## RECORDS FOR THE EXERCISE
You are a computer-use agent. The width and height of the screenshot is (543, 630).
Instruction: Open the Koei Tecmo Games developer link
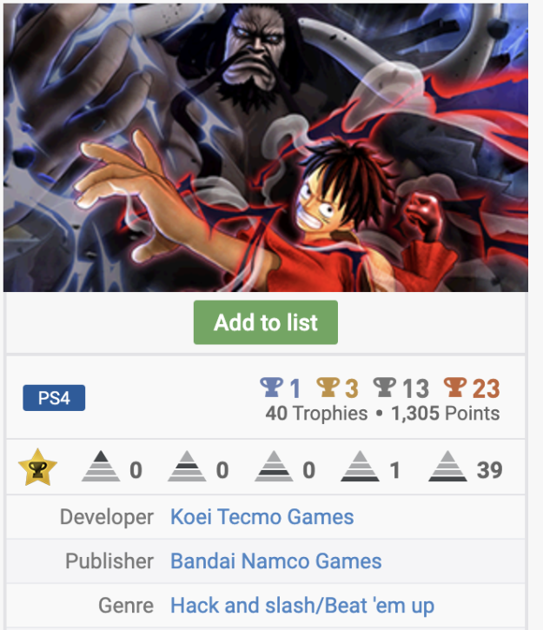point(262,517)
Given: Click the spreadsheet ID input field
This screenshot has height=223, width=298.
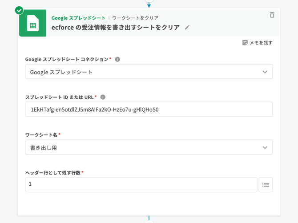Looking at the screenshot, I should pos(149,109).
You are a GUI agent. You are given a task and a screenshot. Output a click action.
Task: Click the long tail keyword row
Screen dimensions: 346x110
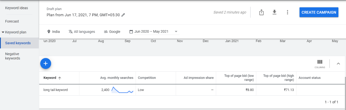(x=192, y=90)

---

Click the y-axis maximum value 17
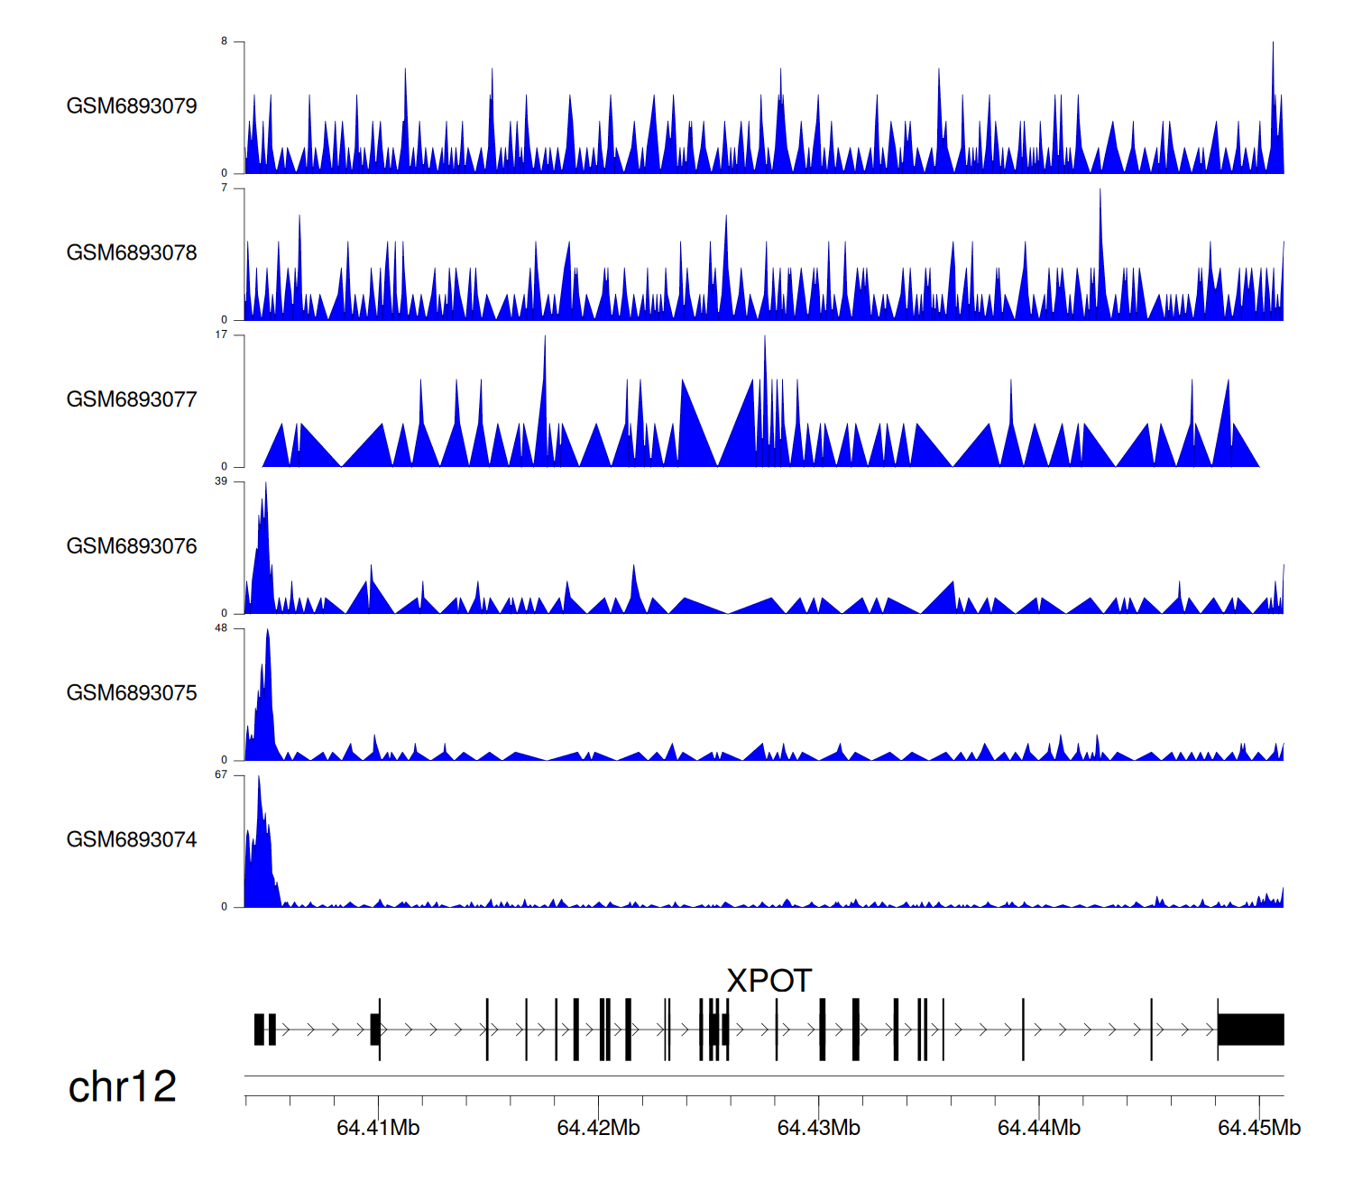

* * *

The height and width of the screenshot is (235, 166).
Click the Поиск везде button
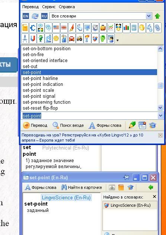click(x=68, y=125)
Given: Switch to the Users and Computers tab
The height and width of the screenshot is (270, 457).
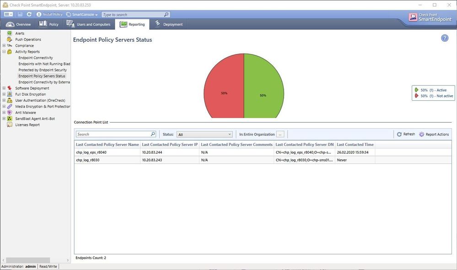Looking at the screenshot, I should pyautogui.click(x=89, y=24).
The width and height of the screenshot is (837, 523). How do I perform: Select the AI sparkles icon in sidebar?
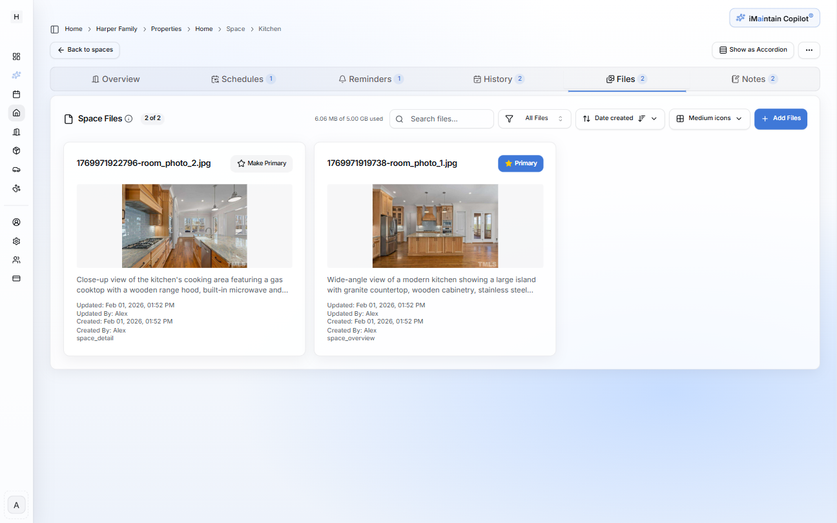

## WHAT TO WORK ON
In the entries above, find each line with the string "agent" and copy it.

## RESPONSE AREA
You are a computer-use agent. The width and height of the screenshot is (543, 630).
You are a GUI agent. You are given a task and a screenshot. Output a click action.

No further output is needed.